Hi,
I'm currently converting my project to use BaseX instead of Saxon. One thing you can do in Saxon is provide a flag (an exclamation mark) to your regular expression to tell the matches function to use the Java regular expression processor, rather than the rather cut down expressions available in the XQuery spec.
Is there anything similar in BaseX?
If not what do you recommend to define a Java regular expression based function for XQuery?
Thanks in advance, Gary
Hi Gary,
not directly a flag, but you are for sure able to use Java classes from within BaseX like so https://gist.github.com/c72fad2758af668eb0f1
More information on our Java Bindings can be found here: http://docs.basex.org/wiki/Java_Bindings
I hope this helps, feel free to ask for more help =)
Michael Am 13.10.2012 um 16:10 schrieb The Trainspotter wys01@btinternet.com:
Hi,
I'm currently converting my project to use BaseX instead of Saxon. One thing you can do in Saxon is provide a flag (an exclamation mark) to your regular expression to tell the matches function to use the Java regular expression processor, rather than the rather cut down expressions available in the XQuery spec.

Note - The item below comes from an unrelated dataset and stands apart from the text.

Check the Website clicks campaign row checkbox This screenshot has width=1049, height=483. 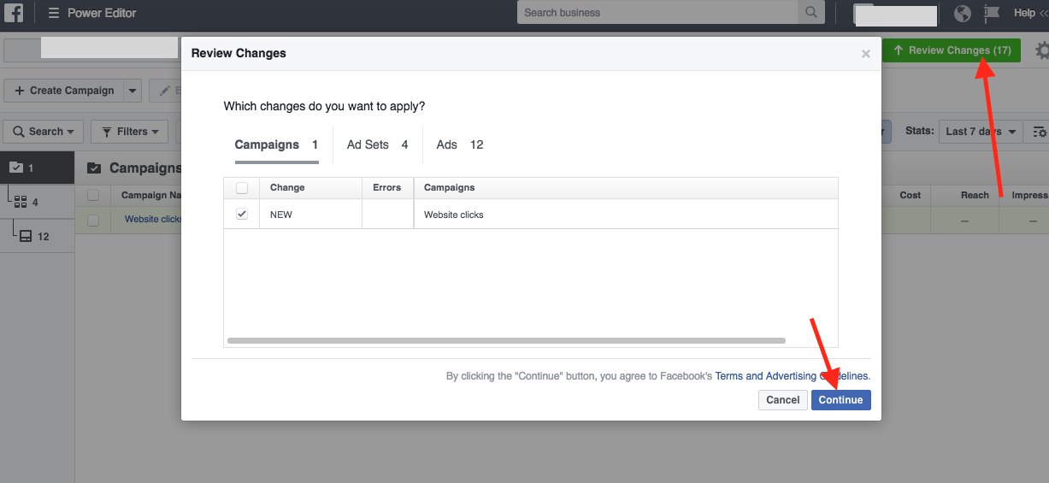coord(93,220)
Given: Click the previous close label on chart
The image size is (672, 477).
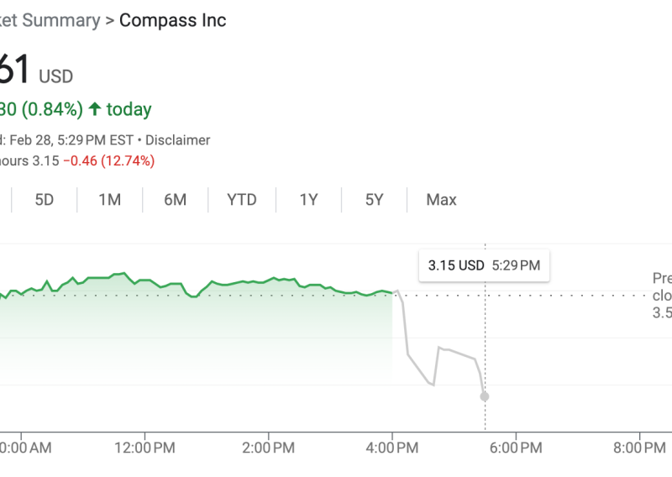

Is there anything similar in BaseX?
If not what do you recommend to define a Java regular expression based function for XQuery?

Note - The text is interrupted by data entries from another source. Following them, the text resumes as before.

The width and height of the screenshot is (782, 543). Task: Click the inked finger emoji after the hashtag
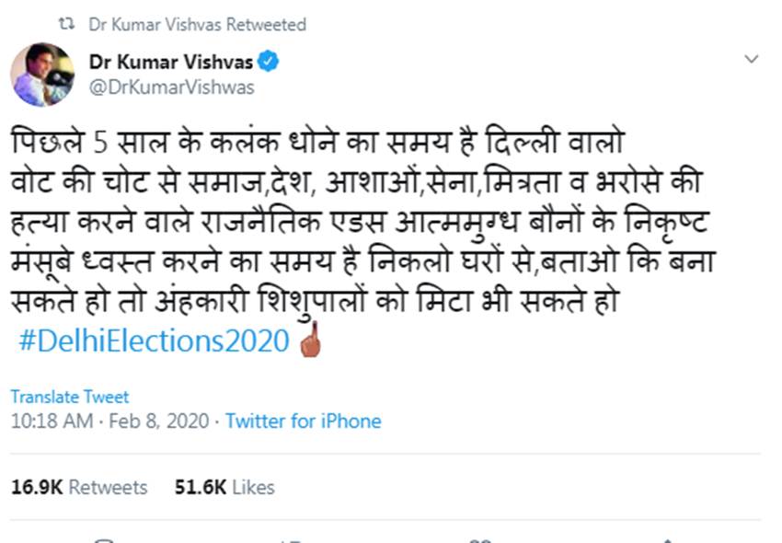click(x=309, y=341)
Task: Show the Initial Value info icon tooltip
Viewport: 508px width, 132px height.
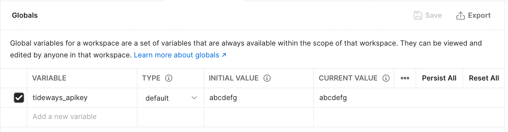Action: (x=267, y=78)
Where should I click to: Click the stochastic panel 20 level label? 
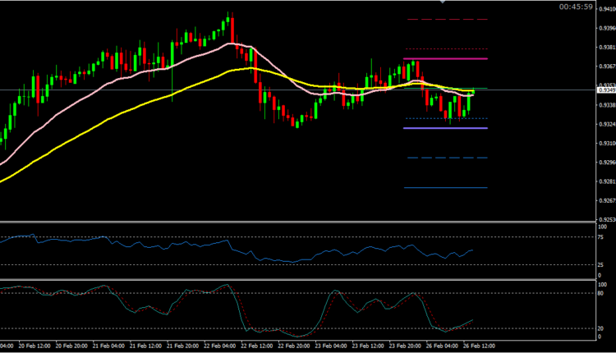click(601, 328)
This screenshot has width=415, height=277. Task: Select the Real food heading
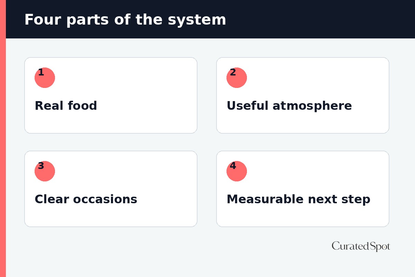[66, 106]
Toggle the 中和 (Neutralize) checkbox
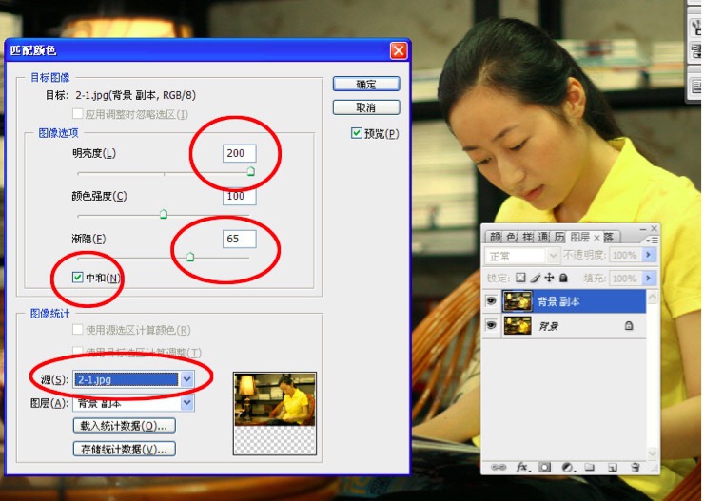The image size is (704, 501). 78,278
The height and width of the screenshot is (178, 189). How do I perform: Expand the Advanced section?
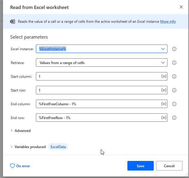tap(21, 131)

Thanks in advance, Gary _______________________________________________ BaseX-Talk mailing list BaseX-Talk@mailman.uni-konstanz.de https://mailman.uni-konstanz.de/mailman/listinfo/basex-talk
Hi,
Yes, this helps. I did go down a similar route with saxon before I found the exclamation mark flag. The issue I had was that using the Java bindings in Saxon was very inefficient when calculating matches for large number of attributes. This may have been my fault for not compiling the regex outside of the "for" statement, but I remember being relieved to find the magic flag to switch to Java regular expressions. I'll try out the github reference and see how I get on.

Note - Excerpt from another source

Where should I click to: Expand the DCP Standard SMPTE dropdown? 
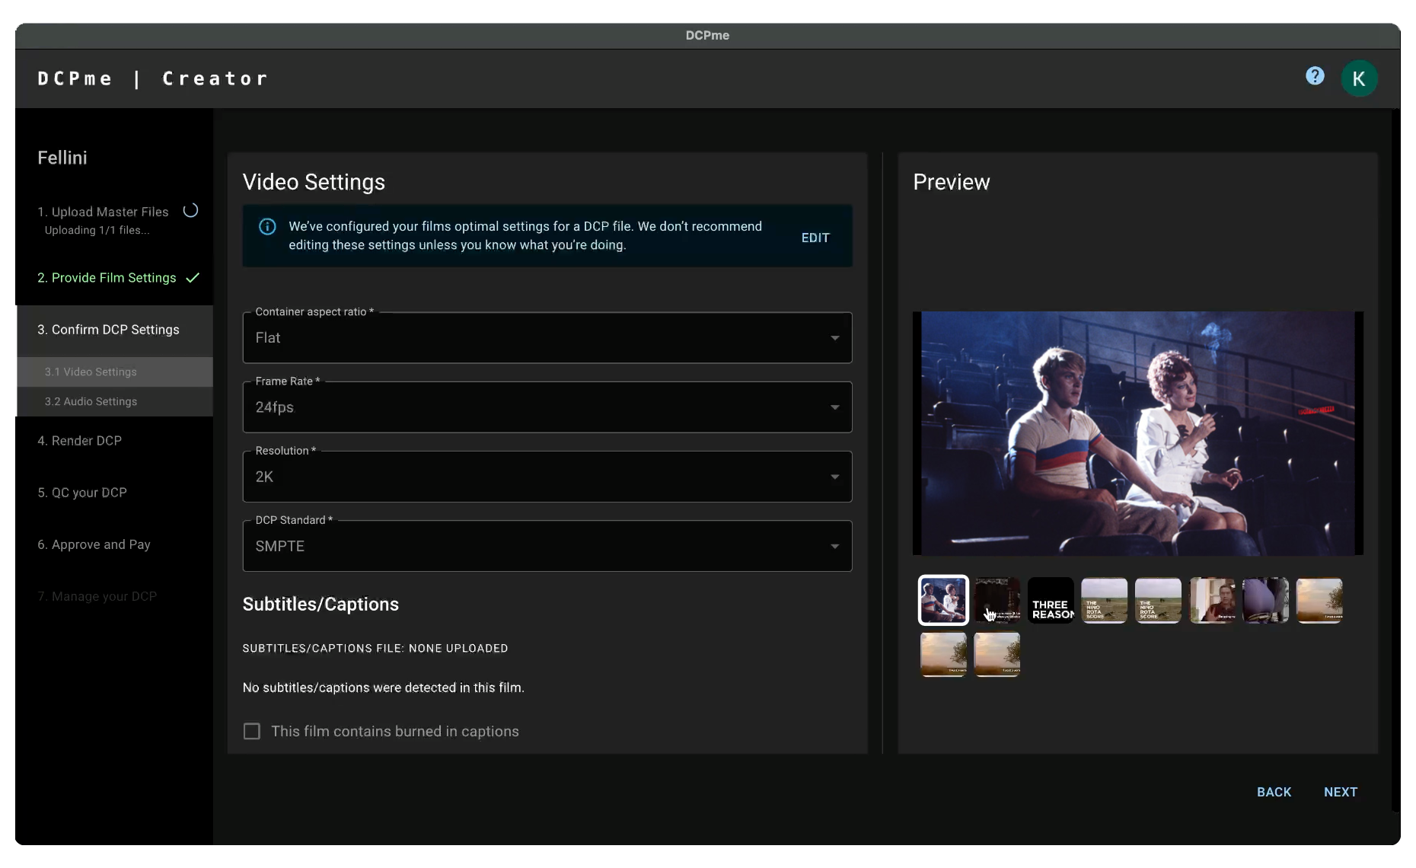click(547, 546)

Is this switch something I could request as an enhancement, if so could I expect it to be implemented any time soon?
Thanks for you help, Gary
________________________________ From: Michael Seiferle ms@basex.org To: The Trainspotter wys01@btinternet.com Cc: "basex-talk@mailman.uni-konstanz.de" basex-talk@mailman.uni-konstanz.de Sent: Monday, 15 October 2012, 8:58 Subject: Re: [basex-talk] Using full Java regular expressions
Hi Gary,
not directly a flag, but you are for sure able to use Java classes from within BaseX like so https://gist.github.com/c72fad2758af668eb0f1
More information on our Java Bindings can be found here: http://docs.basex.org/wiki/Java_Bindings
I hope this helps, feel free to ask for more help =)
Michael
Am 13.10.2012 um 16:10 schrieb The Trainspotter wys01@btinternet.com:
Hi,
I'm currently converting my project to use BaseX instead of Saxon. One thing you can do in Saxon is provide a flag (an exclamation mark) to your regular expression to tell the matches function to use the Java regular expression processor, rather than the rather cut down expressions available in the XQuery spec.
Is there anything similar in BaseX?
If not what do you recommend to define a Java regular expression based function for XQuery?
Thanks in advance, Gary_______________________________________________ BaseX-Talk mailing list BaseX-Talk@mailman.uni-konstanz.de https://mailman.uni-konstanz.de/mailman/listinfo/basex-talk
Am 15.10.2012 um 15:35 schrieb The Trainspotter wys01@btinternet.com:
Is this switch something I could request as an enhancement,
Yes
if so could I expect it to be implemented any time soon?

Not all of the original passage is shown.